Many of the tags included here have counterparts in the tags proposed
by the Print Dictionary Work Group.  (Reconciliation of the names is a
topic for later discussion.)  However, there are some major
differences between the types of tags needed for print dictionaries
and computational lexicons:
 
(1) There is less need for grouping tags.  As for print dictionaries,
a general grouping tag will be provided, but it is used much less
frequently in computational entries.
 
(2) Some print dictionary tags, such as etymology, are absent, while
others, such as grammar code, have expanded into several different
tags.
 
(3) Non-grouping tags from the lexicon tag set may contain tags from
other TEI tag sets, most prominently feature structures.  Thus, the
tags for lexicons may be divided into three types: ``atomic''
tags---those tags which do not allow for the inclusion of any tags
within them; ``pseudo-atomic'' tags---which only allow non-lexicon
specific tags; and ``grouping'' tags---which allow lexicon specific
tags.
 
One other major difference between the tag set for printed
dictionaries and that for computational lexicons, is the printed
dictionary tag set allows for an encoding that preserves the
appearance of the printed text.  Since there is no original text in
the case of computation lexicons, we have decided to adopt a tag set
that preserves the information in a given computational tag set but
which makes no effort to preserve the original arrangement of this
data (record structure, code, etc.).  This prevents the proliferation
of adhoc tags based on idiosyncratic features of particular lexicons.
 
The general structure of a lexical entry is as follows:
 
========================================================================
 
Definition of a lexical entry in BNF
-------------------------------------
 
entry := name spelling stem pronunciation category paradigm morphology
         lexical-features subcategorization semantics examples
         comments edit-history
 
name = an index unique to each lexical entry
 
spelling = orthography; this corresponds to the citation form in a
           print dictionary
 
stem = the actual stem operated on by the system's morphological component
 
pronunciation = phonetic representation
 
category = part of speech
 
paradigm = the general inflectional category of the lexical item
           e.g. S-*ED for a word like ``jam'' that forms its third
           person singular present by adding -s (``jams'') and its
           past tense by doubling the final consonant and adding
           -ed (``jammed'')
 
morphology = specification of irregular forms
             e.g. ``PAST = ran'' for ``run''
             [perhaps ``inflected forms'' would be a better name]
 
lexical-features = other syntactic information
                   e.g. count or mass for nouns
                        position of occurrence for adjectives in English
 
subcategorization = a specification of the complements a lexical item
                    appears with; e.g. for a verb, whether it is
                    transitive, intransitive, etc.
 
semantics = some specification of the semantics of the item.

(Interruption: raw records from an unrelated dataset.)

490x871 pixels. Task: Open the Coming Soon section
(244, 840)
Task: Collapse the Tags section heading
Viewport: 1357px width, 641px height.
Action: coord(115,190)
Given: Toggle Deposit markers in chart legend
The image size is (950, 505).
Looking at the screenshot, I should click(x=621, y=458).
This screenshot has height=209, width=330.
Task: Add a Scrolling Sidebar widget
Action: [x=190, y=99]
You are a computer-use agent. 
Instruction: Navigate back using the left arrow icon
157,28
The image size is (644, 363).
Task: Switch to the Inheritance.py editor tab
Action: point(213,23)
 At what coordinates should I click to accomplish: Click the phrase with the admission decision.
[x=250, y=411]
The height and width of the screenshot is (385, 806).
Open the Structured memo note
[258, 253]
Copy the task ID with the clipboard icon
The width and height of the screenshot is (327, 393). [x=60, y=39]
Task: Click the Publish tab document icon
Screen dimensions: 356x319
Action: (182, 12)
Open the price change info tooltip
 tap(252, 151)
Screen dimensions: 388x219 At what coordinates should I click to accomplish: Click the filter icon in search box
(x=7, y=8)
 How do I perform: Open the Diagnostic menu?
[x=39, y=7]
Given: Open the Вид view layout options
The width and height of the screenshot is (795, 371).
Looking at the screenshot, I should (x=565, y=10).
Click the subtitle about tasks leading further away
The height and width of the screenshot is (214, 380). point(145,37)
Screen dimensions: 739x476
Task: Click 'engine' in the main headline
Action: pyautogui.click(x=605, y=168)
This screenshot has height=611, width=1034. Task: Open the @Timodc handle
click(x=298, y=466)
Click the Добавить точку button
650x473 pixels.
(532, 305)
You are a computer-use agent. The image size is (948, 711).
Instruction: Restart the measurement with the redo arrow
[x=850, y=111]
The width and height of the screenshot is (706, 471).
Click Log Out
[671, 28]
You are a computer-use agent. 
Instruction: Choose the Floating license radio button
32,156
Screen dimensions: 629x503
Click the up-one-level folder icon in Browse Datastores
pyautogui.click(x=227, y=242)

            This seems to range from atoms to complex formulae.
 
score = a probability or other weight, specifying the
        likelihood of occurrence of this sense of the lexical item
        (this may be the raw frequency of occurrence of the entire
         lexical item, if there are no subentries)
 
examples = examples of uses of the lexical item
 
comments = miscellaneous comments by system developers and users
 
edit-history = a history of the creation and modification of the
               lexical entry
 
Specification of data type fillers for fields:
----------------------------------------------
 
name := <atom>
spelling := <atom>+ [note that this allows for collocational entries]
category := <cat>+
paradigm := <paradigm-indicator>
morphology := morph-value-pairs
lexical-features := <atomic-lexical-feature>+ | lex-feature-value-pairs
subcategorization := <atomic-subcat-feature>+ | subcat-feature-list
semantics := <semantics-feature>+
pronunciation, examples, comments, edit-history := <string>
 
Definition of fillers:
---------------------
 
morph-value-pairs := (<morph-feature> <atom>)+
lex-feature-value-paiq := (<lex-feature> <lex-value>)+
subcat-feature-list := <feature-structure>+
semantics-feature := <atomic-semantic-feature> | <feature-structure>
 
Types to be defined by specific lexicons:
----------------------------------------
 
cat, paradigm-indicator, morph-feature, atomic-lexical-feature,
lex-feature, lex-value, atomic-subcat-feature,
atomic-semantic-feature
 
We assume <feature-structure> as defined in the TEI guidelines.
 
We assume the existence of a grouping tag akin to the se/sense/grp
grouping tag of the printed dictionary group.
 
========================================================================
 
The work on the DARPA Common Lexicon has also produced the following
potential additional tags:
 
speech-transcription = speech transcription; this may be different
        from the standard orthography; e.g. SFO, the abbreviation for
        San Francisco airport might have a speech-transcription of
        ``S F O'' or S_F_O, depending on the system
 
language-model-category = category of the lexical item in the speech
        recognition system's language model.  Typically, this is a
        more semantically based category; e.g. SFO might be a proper
        noun in syntactic lexicon but a <airport> in a speech
        language model
 
What is to be done:
 
Survey the semantic and translational information to produce
commonalities.
 
Reconcile names with printed dictionary tags.
 
Translate syntax and other tag sets into actual DTDs.
 
Add examples of actual lexicon entries, in original and marked up
form.
 
Open Questions:
 
The version of this entry template specified ``spelling'' and
``category'' as the only obligatory tags, with all others optional.
Should any obligatory/optional distinction be made?
 
The pronunciation field is there for compatibility with the
(developing) DARPA Common Lexicon.  Do any other systems require this?
What constraints should be placed on its contents?  (The DARPA group is
probably going to use the Arpabet notation.)
 
At the Berkeley meeting we raised the problem that defaults pose for
unification based lexicons, which can have very short lexical entries,
which can be incomprehensible if the defaults are not documented.
Should we require the spelling out of defaults in interchange mode?
 
Is there a need for the inheritance mechanism discussed for print
dictionaries in TEI AI5 W9?  This is not needed in what has been surveyed
so far, but what about combined Natural Language/Speech Recognition
dictionaries?

[30 November 1992]